Monthly Archives: August 2012

Amazon Glacier update

It looks like after 24 hours, my data are all there:

And my bill will be $0.15 this month.

Overall, this was a smooth process. Now, I think we’ll start freezing monthly versions of my Time Machine backups in Glacier. There is one small catch that I managed to miss in my original post. Glacier charges a minimum of three months of data storage, and prorates that amount if you delete your archives earlier. That really just means I’ll be keeping three of the most recent versions of my monthly backups, and deleting anything older than three months.

Cold storage: freezing my backups in Amazon Glacier

A couple of days ago, Amazon sent me an email about a new AWS service called “Glacier“. What a boring name, huh? It’s not caller something sexy like “FlexStore”, or “FireVault”, and that’s by design. The idea behind Glacier is long term, low power (and therefore lower cost) offsite storage. Facebook recently announced that they are moving to a similar solution for backups. You see, spinning platter hard drives take a constant amount of energy to keep running. If you write data to a HDD, and then pull the plug, you cut out the cost of operating the drive until you need to retrieve your data once again. For long-term backups which may never be accessed this is an ideal solution. Unfortunately, Glacier just exists as an API for the moment. Peter Binkley wrote an excellent account of sending some data to the Glacier, and then retrieving it. I think I’ll do the same, using a Java application called glacierFreezer.

The first step for me is to create a public/private key pair through AWS IAM. I just created a user named “glacier” with access to all AWS functions, except IAM. This should be fairly safe, assuming I don’t kick off all kinds of unwanted services and rack up a huge bill. glacierFreezer also needs an AWS SimpleDB to interact with, and seems capable of creating a SimpleDB domain for us, but I’ll create one anyway with boto.

$ export AWS_ACCESS_KEY_ID=Your_AWS_Access_Key_ID
$ export AWS_SECRET_ACCESS_KEY=Your_AWS_Secret_Access_Key

$ python2
Python 2.7.3 (default, Apr 24 2012, 00:00:54) 
[GCC 4.7.0 20120414 (prerelease)] on linux2
Type "help", "copyright", "credits" or "license" for more information.
>>> import boto
>>> connection = boto.connect_sdb()
>>> domain = sdb_connection.create_domain('glacierPhotos')
>>> domain = connection.create_domain('glacierPhotos')
>>> domains = connection.get_all_domains()
>>> domains
[Domain:glacierPhotos]
>>>quit()

Next, after downloading the glacierFreezer jar, I need to think about what to back up. This will be “fire insurance” for our digital valuables, so let’s pick something I would lose in a fire: wedding photos. In the Glacier management console, I create a “vault” named “photos”. Now, let’s test our new backup system with a script that will send my wedding photos to Glacier:

#!/bin/sh                                                                                                                           
dir=$1

for file in `find $dir`
do
    java -jar glacierFreezer.jar 'accessKey' 'secretAccessKey' glacierPhotos photos $file
done

Run the script, and wait while 15 GB of jpegs are uploaded to Glacier. Theoretically, this will cost me $0.15 per month. The cost of retrieval is higher, and it seems like there is some difficulty in predicting the exact cost at this point in time. Since this is a sort of offsite data insurance plan, the cost of retrieval will be worth it.

 

A penny for your thoughts?

A recent post at the PLoS ONE blog caught my attention. Ethan Perlstein writes about his experience soliciting comments on his recent publication. His success rate? 4.6%. Of 166 professors working in his field. 49 of which he had previous contact with.

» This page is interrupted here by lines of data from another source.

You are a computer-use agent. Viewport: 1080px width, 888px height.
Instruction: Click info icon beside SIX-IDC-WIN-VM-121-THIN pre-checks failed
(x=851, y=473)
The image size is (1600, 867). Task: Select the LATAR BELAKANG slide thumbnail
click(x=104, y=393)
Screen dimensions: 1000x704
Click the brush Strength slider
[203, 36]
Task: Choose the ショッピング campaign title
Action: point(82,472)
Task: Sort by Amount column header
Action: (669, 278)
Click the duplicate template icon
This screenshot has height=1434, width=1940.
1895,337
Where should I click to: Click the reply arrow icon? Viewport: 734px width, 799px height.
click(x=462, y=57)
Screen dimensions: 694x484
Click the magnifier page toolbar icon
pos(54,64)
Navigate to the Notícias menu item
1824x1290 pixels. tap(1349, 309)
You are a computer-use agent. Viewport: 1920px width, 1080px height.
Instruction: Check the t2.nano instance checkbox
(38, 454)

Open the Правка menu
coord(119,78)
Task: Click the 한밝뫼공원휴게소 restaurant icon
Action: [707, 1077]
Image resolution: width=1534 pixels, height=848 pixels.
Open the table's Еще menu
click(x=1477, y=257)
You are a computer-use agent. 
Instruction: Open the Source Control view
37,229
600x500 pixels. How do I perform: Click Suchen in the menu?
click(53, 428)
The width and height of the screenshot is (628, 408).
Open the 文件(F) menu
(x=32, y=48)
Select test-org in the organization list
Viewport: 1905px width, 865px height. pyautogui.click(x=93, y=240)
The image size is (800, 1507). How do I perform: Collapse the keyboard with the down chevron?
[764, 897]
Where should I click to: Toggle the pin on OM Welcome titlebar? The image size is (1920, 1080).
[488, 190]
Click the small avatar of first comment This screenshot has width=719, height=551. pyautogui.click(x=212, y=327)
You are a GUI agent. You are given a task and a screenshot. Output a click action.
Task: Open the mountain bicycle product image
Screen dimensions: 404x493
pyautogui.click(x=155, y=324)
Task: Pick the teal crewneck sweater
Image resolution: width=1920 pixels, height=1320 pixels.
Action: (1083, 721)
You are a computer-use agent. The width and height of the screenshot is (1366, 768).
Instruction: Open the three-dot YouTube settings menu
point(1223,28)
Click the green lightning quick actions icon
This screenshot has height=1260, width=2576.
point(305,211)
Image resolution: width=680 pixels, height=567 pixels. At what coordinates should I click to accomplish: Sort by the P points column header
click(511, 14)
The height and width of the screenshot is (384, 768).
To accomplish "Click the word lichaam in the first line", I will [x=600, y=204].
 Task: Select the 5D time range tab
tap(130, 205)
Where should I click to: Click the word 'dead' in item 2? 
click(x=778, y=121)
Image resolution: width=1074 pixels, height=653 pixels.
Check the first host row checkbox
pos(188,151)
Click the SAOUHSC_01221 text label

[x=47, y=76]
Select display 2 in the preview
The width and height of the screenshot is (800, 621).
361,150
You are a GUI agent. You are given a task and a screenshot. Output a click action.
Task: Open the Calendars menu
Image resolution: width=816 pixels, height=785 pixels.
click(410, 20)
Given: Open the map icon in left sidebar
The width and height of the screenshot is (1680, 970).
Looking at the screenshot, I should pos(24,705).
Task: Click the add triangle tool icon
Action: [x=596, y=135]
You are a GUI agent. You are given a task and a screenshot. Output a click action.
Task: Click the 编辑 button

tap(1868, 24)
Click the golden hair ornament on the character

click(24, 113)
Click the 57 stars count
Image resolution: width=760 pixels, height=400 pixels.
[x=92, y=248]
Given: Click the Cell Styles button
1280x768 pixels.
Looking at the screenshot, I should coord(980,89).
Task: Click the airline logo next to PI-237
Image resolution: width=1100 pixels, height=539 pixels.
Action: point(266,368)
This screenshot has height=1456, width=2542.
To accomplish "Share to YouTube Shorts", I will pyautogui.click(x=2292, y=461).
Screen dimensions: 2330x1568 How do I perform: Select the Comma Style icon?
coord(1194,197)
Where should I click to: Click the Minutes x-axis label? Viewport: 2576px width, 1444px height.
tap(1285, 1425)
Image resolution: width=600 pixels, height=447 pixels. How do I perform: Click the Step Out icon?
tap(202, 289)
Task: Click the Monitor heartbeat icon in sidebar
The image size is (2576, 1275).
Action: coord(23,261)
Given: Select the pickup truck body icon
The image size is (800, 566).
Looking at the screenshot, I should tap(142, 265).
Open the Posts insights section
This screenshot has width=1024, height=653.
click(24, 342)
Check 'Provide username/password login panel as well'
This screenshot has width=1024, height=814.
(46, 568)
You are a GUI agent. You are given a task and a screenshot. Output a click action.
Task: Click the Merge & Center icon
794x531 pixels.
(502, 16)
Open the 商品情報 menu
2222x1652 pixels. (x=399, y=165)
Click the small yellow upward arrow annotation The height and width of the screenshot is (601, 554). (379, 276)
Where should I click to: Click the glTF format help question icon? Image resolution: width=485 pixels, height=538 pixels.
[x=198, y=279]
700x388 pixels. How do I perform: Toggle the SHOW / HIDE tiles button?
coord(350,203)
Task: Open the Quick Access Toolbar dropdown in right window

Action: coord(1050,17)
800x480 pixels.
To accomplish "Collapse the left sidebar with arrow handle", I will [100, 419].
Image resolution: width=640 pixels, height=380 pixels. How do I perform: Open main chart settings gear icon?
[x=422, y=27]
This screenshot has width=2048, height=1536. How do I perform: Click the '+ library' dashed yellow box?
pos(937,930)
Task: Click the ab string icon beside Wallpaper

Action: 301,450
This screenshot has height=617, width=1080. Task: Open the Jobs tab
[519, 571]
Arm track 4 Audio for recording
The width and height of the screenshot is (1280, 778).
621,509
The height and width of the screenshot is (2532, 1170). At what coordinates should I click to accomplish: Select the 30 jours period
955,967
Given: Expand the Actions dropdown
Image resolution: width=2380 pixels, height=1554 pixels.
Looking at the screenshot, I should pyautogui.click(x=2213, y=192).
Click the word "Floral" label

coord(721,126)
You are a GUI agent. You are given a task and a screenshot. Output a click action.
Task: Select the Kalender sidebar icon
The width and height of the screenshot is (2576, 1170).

The most negative response was this remark from a full professor with whom I had no prior contact: “Most of us just let our published work speak for itself.”

Also,

The most recent statistics indicate that 90% of PLOSONE articles have zero comments, and that an article with 14 comments (like mine) is in the top 0.001%.

The conclusion is that converting online views into actionable items (comments or, in most other online scenarios sales) is exceedingly difficult. We should be incentivizing others in our research fields to interact with each other. Since egos run wild in science, maybe a “reputation” system would held (see Biostars as an excellent example). Or, you could just disable comments.